Reading it: raise all pairs, most suited hands including suited connectors, but only the stronger offsuit broadways. Everything blank — offsuit junk like J7o — is a fold. That single glance tells you the entire button opening strategy, which you can cross-check against our poker ranges by position breakdown.
Common mistakes reading charts
- Confusing suited and offsuit sides. Above the diagonal is always suited; below is always offsuit. Mix them up and you’ll play
72othinking it’s72s. - Treating every cell as equal frequency. Remember the 6 / 4 / 12 combo counts — offsuit cells carry the most combos.
- Ignoring the action key. In a multi-color chart, always find the legend first. Green might mean call in one chart and raise in another.
- Memorizing one chart for all seats. A chart is position-specific. Using a button chart under the gun is a huge leak.
Putting it to use
A poker range chart is nothing more than a 13x13 map of all 169 starting hands, split into pairs on the diagonal, suited above, and offsuit below, with color showing the action. Master that layout and you can read any chart in seconds — opening, calling, or 3-betting. If the concept of a range itself is still fuzzy, start with what is a poker range, then return to the preflop strategy hub to see how every chart fits the bigger framework.
Frequently asked
What is a poker range chart?
A poker range chart is a 13x13 grid showing all 169 distinct starting hands in Hold'em. Each cell is a hand, and shading or color tells you what action to take with it: raise, call, or fold. It's the standard way ranges are displayed and studied.
How do I read a poker range chart?
Pocket pairs run down the diagonal from A-A in the top-left to 2-2 in the bottom-right. Suited hands sit above the diagonal, offsuit hands below it.
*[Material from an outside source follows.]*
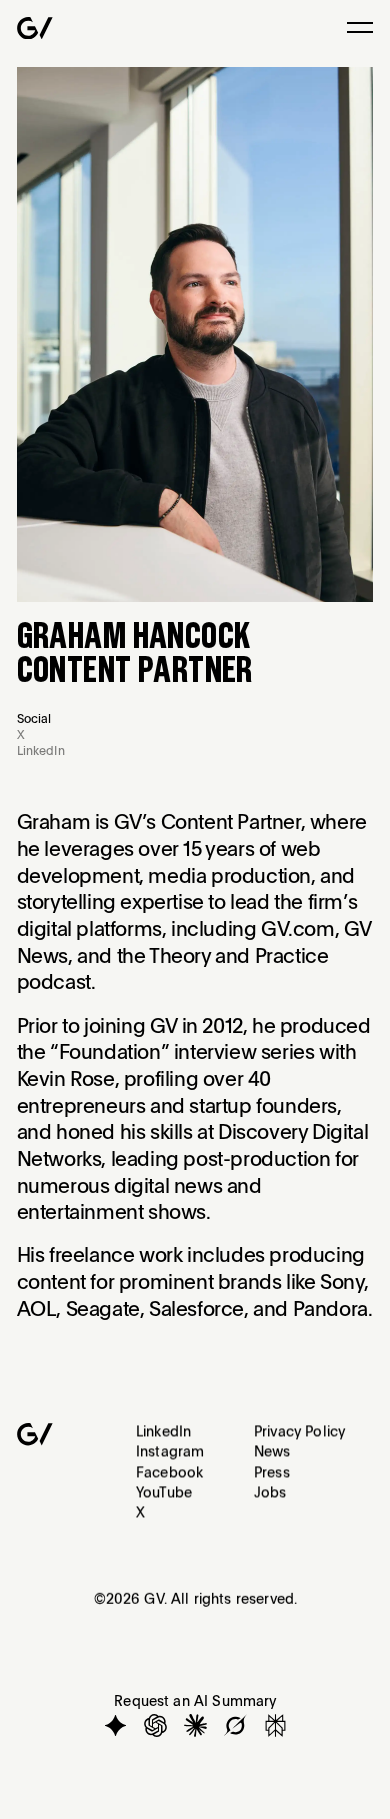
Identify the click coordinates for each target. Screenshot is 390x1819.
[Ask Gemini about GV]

Shaded cells are the hands in the range; the exact color usually maps to a specific action like raise, call, or mixed.
Why do range charts change by position?
The same grid is used for every seat, but the shaded area shrinks or grows depending on where you sit. Early positions use a small block of premium hands in the top-left corner; late positions fill in far more cells because the ranges are much wider.
What do the colors on a range chart mean?
In a simple chart, one color means 'in the range' and blank means 'fold.' In solver-style charts, different colors show different actions, such as raise, call, and fold, and split-colored cells show mixed strategies where a hand takes one action part of the time and another the rest.